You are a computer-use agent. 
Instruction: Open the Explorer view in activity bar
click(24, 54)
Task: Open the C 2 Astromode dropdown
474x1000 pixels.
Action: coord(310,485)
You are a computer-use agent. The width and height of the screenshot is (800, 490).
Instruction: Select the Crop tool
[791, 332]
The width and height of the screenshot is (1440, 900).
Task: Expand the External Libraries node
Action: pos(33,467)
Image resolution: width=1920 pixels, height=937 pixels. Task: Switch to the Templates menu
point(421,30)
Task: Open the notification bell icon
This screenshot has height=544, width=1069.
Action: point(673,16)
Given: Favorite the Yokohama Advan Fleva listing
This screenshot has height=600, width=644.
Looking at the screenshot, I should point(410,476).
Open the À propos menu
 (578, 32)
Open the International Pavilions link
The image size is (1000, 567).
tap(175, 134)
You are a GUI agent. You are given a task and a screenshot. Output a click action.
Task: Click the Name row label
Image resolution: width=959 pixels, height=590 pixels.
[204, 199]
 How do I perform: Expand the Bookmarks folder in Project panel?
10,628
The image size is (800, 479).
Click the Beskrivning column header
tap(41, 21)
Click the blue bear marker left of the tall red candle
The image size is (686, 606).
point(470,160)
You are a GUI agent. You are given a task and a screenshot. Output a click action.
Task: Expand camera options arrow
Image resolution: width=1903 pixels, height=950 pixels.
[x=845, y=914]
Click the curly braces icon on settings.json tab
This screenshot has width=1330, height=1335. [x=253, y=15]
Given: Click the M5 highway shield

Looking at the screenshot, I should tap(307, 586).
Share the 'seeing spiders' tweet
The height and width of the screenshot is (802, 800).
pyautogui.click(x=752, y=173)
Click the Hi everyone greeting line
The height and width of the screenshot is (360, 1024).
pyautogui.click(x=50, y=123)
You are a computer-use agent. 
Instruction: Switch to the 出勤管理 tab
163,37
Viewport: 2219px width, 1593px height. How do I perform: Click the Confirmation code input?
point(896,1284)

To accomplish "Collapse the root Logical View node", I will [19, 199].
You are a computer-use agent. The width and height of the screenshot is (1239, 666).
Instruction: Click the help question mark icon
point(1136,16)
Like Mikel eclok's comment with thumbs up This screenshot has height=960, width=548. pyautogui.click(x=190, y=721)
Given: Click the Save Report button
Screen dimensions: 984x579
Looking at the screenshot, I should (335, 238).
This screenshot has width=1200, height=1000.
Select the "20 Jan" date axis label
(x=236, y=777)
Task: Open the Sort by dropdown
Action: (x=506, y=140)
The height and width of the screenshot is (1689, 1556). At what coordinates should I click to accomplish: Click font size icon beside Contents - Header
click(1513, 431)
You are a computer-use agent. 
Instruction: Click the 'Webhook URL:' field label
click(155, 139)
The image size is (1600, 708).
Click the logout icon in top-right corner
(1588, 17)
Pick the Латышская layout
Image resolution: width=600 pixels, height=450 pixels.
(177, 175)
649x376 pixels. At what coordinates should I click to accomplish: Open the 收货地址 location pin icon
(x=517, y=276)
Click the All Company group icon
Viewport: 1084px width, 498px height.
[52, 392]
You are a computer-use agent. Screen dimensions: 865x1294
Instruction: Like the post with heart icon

##############################

## Activity:
For this exercise, output exactly the lines above from the line with "Instruction: Open the" to the line with "is (800, 490).", counting both, and leave out the rest.

## Answer area:
Instruction: Open the Explorer view in activity bar
click(24, 54)
Task: Open the C 2 Astromode dropdown
474x1000 pixels.
Action: coord(310,485)
You are a computer-use agent. The width and height of the screenshot is (800, 490).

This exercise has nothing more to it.